Quand on ne parvient pas à convaincre par la persuasion, on essaie d’imposer par la force, écrivait le philosophe britannique Bertrand Russel dans son livre Power. Et par la peur, est-on tenté d’ajouter à la lumière du verdict de dix ans de prison prononcé le 23 janvier pour crime de lèse-majesté contre Somyot Preuksakasemsuk, directeur du journal Voice of Taksin. Le verdict de la Cour pénale de Bangkok est remarquable par plusieurs de ses aspects. D’abord, le flou grandissant du champ d’application de l’article 112 du Code pénal qui punit d’une peine de trois à quinze ans de prison ceux qui critiquent ou insultent « le roi, la reine, l’héritier du trône ou le régent ». Selon une dérive déjà notée lors de verdicts précédents, Somyot a été puni pour des articles qu’il n’a pas écrits et où les noms du roi, de la reine ou du prince héritier n’étaient pas directement mentionnés. Lors d’un verdict récent, le militant Chemise rouge et ancien comédien Yossawarit Chuklom avait lui aussi été condamné à plusieurs années de prison pour avoir évoqué lors d’un discours en 2010 « quelqu’un qui s’oppose à la dissolution du gouvernement d’Abhisit Vejjajiva » et avoir ensuite mis les mains devant sa bouche en guise de baillon pour ne pas avoir à prononcer le nom de la personne en question. Les juges se réservent donc le droit de deviner si tel ou tel propos, tel ou tel écrit fait référence indirectement au roi, à la reine ou à l’héritier du trône.

Deuxième aspect : la sévérité extrême de la peine. La vaste disproportion entre le crime commis – un article publié dans un magazine militant et qui ne semble pas avoir provoqué un mouvement de révolte significatif au sein de la population – et la peine massive, « juridiquement folle » pour reprendre les termes d’une représentante de l’Union européenne quelques instants après le verdict. Faut-il rappeler le cas du policier condamné en 2006 à trois ans de prison pour avoir fait « disparaître » l’avocat Somchai Neelapaijit et, qui s’est éclipsé après avoir été libéré sous caution ? Celui du fils de l’actuel vice-Premier ministre Chalerm Yoombarung que plusieurs témoins ont vu tirer sur un policier dans une discothèque, mais acquitté en 2004 pour « absence de preuves » ? Somyot, qui, pendant des décennies, s’est engagé dans la défense des droits des travailleurs, s’est vu refuser à douze reprises la libération sous caution. L’objectif de cette attitude des tribunaux, se permettant une interprétation très large de la loi alors même qu’elle porte atteinte à des droits fondamentaux de liberté d’expression et de liberté de la presse et assénant des peines disproportionnées, semble bien avoir pour but de créer une atmosphère de peur diffuse, mettant chacun sur le qui-vive, cela d’autant plus que personne ne sait exactement ce qui est permis et ce qui ne l’est pas.

Il n’est toutefois pas évident que cette stratégie soit payante.
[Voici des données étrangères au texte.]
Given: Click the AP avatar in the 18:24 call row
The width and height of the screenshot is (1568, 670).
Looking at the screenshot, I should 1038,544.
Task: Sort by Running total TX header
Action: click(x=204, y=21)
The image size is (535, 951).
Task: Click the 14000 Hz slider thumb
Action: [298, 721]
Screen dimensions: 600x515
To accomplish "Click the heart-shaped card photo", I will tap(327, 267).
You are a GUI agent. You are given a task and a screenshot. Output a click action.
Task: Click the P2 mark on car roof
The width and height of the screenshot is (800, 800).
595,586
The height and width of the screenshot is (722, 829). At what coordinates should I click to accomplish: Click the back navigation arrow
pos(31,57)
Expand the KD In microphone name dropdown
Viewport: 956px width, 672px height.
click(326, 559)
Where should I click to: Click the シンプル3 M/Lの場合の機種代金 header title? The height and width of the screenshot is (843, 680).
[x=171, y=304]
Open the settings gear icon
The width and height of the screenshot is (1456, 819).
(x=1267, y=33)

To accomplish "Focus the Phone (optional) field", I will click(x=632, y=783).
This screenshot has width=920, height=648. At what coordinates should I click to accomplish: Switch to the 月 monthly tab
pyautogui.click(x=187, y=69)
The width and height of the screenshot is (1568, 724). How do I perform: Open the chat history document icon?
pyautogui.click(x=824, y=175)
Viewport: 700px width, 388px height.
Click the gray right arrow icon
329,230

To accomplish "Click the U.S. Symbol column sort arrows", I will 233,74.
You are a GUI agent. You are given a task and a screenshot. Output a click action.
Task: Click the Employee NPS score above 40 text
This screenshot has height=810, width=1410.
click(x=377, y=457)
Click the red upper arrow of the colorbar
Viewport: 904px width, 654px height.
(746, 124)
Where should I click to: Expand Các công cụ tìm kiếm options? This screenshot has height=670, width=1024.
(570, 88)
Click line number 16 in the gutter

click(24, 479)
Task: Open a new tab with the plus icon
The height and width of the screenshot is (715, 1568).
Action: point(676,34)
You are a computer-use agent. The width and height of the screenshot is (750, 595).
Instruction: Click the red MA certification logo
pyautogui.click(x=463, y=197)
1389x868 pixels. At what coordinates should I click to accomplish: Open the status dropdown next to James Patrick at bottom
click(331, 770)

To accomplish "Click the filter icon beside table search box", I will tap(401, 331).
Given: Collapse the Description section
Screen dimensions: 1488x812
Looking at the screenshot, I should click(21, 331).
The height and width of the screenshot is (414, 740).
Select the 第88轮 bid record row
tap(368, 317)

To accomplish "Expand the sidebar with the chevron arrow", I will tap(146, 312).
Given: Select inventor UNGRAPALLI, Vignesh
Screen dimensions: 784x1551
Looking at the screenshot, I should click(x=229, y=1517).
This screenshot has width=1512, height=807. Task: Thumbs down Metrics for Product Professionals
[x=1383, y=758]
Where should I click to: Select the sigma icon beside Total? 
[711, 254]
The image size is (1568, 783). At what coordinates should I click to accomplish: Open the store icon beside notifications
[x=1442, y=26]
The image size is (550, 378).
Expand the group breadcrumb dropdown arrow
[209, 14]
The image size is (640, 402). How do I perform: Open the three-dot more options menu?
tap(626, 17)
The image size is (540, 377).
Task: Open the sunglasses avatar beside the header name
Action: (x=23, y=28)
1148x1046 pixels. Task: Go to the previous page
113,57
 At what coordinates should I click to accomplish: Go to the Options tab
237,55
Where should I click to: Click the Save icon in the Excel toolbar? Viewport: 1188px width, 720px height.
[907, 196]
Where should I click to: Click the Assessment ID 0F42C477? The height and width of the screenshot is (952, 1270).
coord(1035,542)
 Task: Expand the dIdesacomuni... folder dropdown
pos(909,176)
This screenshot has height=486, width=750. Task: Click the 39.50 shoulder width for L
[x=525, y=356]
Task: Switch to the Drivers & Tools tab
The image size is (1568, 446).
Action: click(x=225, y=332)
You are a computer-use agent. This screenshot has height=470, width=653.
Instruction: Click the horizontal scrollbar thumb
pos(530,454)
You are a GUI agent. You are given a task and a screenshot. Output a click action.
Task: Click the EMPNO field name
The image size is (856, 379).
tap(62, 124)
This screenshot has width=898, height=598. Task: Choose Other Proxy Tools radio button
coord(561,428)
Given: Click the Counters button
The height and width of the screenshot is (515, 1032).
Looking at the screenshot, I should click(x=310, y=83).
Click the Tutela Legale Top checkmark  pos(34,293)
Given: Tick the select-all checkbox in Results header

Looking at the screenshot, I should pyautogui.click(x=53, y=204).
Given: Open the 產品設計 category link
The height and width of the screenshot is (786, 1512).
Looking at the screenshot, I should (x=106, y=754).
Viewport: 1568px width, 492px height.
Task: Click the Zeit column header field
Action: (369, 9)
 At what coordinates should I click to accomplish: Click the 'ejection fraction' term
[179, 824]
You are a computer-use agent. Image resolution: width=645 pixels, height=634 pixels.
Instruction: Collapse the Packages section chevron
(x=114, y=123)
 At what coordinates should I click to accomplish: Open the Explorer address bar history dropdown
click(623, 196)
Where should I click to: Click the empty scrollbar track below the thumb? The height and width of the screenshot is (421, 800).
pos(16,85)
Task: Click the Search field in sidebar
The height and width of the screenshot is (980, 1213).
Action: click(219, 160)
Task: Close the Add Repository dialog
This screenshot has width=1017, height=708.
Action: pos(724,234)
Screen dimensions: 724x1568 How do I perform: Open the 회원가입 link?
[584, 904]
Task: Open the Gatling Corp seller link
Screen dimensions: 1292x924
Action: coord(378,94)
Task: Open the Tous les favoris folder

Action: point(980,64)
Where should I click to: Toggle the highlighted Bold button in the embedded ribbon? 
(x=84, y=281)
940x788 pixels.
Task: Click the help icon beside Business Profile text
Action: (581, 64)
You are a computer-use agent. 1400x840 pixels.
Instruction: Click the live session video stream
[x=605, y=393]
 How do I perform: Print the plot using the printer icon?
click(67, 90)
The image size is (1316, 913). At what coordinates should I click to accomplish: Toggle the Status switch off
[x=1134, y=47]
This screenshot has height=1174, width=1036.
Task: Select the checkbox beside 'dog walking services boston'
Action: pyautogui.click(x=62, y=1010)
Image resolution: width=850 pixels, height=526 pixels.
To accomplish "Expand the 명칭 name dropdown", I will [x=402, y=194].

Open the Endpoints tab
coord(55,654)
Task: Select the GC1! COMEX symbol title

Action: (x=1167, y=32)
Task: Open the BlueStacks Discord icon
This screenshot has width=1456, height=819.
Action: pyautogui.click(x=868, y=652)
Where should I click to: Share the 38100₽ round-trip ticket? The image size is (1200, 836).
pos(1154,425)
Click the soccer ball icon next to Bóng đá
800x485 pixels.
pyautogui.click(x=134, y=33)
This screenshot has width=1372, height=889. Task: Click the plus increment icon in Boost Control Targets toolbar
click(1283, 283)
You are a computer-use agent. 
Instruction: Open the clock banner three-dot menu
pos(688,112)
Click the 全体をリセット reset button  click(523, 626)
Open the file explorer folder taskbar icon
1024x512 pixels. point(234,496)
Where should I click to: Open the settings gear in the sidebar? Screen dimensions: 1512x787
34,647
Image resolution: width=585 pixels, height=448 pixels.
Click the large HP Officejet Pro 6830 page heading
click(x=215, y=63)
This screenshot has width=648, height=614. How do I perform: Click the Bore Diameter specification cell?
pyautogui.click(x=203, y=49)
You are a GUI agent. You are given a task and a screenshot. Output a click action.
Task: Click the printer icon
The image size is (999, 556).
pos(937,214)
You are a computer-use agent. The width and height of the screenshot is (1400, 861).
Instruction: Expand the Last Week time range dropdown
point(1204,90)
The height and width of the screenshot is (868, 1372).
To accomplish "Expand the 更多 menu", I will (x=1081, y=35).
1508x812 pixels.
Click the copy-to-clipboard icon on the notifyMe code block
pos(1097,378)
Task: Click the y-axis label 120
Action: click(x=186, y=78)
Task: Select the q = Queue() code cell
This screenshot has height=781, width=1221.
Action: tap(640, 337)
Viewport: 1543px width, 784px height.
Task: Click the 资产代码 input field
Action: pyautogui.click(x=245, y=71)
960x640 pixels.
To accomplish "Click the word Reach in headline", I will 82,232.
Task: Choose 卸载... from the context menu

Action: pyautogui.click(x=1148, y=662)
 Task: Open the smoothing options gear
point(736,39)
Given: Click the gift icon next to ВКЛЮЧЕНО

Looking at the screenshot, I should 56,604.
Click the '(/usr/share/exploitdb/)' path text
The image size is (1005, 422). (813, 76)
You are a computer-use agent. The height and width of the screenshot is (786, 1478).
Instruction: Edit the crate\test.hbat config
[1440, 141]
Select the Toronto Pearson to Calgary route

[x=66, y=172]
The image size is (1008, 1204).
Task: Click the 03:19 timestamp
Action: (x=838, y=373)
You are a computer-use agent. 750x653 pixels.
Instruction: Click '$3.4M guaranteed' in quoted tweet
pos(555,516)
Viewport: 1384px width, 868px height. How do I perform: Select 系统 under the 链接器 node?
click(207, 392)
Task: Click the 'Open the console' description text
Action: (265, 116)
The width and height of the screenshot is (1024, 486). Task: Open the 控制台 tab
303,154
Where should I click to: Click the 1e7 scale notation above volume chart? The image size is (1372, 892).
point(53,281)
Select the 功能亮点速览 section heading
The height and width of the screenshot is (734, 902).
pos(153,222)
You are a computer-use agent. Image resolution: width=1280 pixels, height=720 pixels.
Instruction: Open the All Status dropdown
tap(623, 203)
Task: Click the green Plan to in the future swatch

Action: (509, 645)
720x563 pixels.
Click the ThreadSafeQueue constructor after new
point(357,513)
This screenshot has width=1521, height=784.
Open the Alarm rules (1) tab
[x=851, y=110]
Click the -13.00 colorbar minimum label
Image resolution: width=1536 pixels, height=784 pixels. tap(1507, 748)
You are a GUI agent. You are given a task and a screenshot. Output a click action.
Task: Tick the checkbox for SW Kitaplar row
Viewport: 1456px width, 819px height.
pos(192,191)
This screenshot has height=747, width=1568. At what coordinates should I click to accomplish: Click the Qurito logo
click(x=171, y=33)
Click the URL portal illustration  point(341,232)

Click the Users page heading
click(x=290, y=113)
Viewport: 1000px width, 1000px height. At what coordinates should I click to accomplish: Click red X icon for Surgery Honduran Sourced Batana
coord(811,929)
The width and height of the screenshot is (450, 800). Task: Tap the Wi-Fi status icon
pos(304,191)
Pour un lourd verdict contre un vieil homme malade qui aurait envoyé des texto insultant la famille royale, des dizaines de milliers de personnes s’insurgent sur la Toile et se mobilisent. Pour un jugement déraisonnable contre un patron de journal qui aurait laissé publier deux articles critiques envers la monarchie, des dizaines de milliers de défenseurs des libertés fondamentales, y compris des gouvernements étrangers et des organisations internationales, s’interrogent sur les engagements démocratiques de la Thaïlande, dont le roi est le chef d’Etat.

Alors pourquoi une partie des juges s’enferrent-ils dans cette logique destructrice ? Peut-être simplement parce qu’ils ont l’impression que, s’ils laissaient « s’ouvrir le débat », ils ne parviendraient plus à le contrôler. Et ils sentent bien aussi que ce débat remettrait aussi en cause leur propre position dans la société (les juges étant protégés par des lois similaires dans leur fonctionnement aux lois contre le crime de lèse-majesté). Dans leur vision, il s’agit de réprimer encore et toujours, d’une manière qui ressemble de plus en plus aux comportements des systèmes judiciaires des régimes autocratiques. Peut-être par anticipation d’un prochain règne qui sera immanquablement chahuté, mais sans s’apercevoir que par leur étroitesse d’esprit ils sont en train de contribuer à la destruction de l’institution qu’ils s’imaginent défendre.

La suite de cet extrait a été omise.